The festival also features a social media campaign running through July and early August that creates a national visual experience of Asian-Latino intersections in food. The campaign is gathering images, video and links to stories of how food traditions chart, preserve and reimagine shared cultural identities. The campaign also features a microsite (http://gourmetintersections.com) highlighting a different Korean/Asian American taco truck in seven to10 cities. The public may also visit http://apa.si.edu/asianlatino/ for more information on all festival activities.

In the 1960s, Los Angeles-based sushi chef Ichiro Mashita experimented by substituting fatty tuna with avocado, an ingredient rooted in Mexican cuisine. Thus, the California roll was born. (Photo by Andrew Ciard)

Following are detailed descriptions of each component of the festival.

• “Gourmet Intersections” through Aug. 9. A group of “all-star” guest posters — food bloggers, chefs, restaurateurs, food truck entrepreneurs and food scholars — via Facebook, Twitter and a special “Korean Food Truck Microsite” — are building a social media map of Asian-Latino food cultures, telling shared stories through food. The microsite includes a page for each truck featuring a narrative description, a spotlight on how each truck is made unique by its regional location, the communities it serves and its particular blending of Asian and Latino food and food cultures.

• “Gourmet Intersections: Asian-Latino Food Crossings” on July 24 at the Rasmuson Theater, National Museum of the American Indian. “Asian-Latino Fusion” has been a popular restaurant industry concept for more than two decades. But Asian and Latino food cultures have a much longer and richer history of intersection, stretching from the farm to the home table, from the mercado to the food truck. This panel discussion considers Asian-Latino food traditions through a broad lens, tracing connections across a range of histories, geographies and cultures.

• “Art Intersections: Asian-Latino Pop-up Gallery,” Aug. 6 and 7 from 8 to 10 p.m. at Veterans Plaza in Silver Spring. Asian-Latino intersections frequently emerge in urban spaces, and so street art is often the visual record of these connections — and a way of reimagining the shapes and boundaries of cultures and cities alike.
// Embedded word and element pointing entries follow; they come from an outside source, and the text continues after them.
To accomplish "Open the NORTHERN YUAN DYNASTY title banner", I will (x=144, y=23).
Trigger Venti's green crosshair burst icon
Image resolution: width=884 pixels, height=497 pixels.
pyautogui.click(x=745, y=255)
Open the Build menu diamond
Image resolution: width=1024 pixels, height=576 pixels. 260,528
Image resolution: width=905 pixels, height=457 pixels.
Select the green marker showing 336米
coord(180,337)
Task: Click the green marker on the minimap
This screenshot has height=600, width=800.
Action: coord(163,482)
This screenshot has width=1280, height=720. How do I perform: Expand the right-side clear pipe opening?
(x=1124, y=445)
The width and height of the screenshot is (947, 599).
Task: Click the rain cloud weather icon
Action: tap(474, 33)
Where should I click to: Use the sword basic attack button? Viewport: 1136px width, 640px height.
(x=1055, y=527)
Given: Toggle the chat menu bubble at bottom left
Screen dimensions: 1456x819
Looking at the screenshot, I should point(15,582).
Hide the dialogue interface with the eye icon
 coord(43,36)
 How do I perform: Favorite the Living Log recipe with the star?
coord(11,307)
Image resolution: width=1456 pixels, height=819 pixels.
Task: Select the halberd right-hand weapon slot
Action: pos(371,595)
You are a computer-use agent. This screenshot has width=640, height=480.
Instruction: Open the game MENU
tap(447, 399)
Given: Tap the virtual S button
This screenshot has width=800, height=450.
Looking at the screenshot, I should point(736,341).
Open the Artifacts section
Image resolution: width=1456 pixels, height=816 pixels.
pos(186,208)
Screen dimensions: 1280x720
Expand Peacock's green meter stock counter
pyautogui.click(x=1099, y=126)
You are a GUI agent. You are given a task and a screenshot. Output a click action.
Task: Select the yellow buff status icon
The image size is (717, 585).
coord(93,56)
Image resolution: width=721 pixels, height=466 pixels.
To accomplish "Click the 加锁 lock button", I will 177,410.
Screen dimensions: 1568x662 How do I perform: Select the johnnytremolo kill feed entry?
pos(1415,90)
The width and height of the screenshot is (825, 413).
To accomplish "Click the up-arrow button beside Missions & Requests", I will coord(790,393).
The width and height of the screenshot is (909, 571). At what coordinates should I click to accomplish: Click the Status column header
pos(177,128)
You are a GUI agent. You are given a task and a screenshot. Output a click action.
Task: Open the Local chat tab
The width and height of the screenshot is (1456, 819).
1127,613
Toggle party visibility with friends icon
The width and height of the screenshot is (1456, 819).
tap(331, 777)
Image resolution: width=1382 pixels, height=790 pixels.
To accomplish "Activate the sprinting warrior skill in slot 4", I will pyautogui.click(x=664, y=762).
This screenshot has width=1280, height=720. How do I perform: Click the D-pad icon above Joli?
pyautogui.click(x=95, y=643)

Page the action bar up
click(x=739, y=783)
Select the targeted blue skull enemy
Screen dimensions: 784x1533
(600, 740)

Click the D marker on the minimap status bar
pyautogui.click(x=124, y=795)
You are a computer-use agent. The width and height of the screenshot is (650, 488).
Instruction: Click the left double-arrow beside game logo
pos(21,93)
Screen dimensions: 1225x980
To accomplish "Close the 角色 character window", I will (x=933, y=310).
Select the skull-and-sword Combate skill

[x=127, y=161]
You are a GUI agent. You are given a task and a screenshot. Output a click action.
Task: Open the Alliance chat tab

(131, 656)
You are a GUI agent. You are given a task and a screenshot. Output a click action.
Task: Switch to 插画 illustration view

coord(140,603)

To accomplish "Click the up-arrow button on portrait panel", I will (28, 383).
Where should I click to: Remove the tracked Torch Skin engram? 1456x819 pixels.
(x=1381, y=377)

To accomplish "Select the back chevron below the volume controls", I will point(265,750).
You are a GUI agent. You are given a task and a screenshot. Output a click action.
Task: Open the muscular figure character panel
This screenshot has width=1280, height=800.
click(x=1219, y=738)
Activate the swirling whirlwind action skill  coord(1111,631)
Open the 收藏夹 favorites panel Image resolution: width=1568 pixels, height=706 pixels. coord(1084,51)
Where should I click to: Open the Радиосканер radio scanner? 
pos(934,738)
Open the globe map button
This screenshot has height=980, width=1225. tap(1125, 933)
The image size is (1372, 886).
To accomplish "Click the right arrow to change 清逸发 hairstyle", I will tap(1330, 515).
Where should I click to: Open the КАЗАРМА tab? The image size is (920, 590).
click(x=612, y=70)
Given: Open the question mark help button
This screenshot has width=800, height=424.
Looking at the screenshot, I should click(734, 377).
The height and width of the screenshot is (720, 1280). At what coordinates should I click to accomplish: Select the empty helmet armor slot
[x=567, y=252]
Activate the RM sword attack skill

The shows will be staged in downtown Silver Spring and will feature work and curation by a range of celebrated artists exploring Asian-Latino intersections, including Eric Nakamura, Shizu Saldamando, Lalo Alcaraz, Adriel Luis, Albert Reyes, Ana Serrano, Clement Hanami, kozyndan, Favianna Rodriguez, Mia Nakano, Steve Alfaro, Studio Revolt and Monica Ramos.

Filipino tacos, Punjabi tostadas, and sushi burritos are part of the Bay Area’s Asian-Latino food map.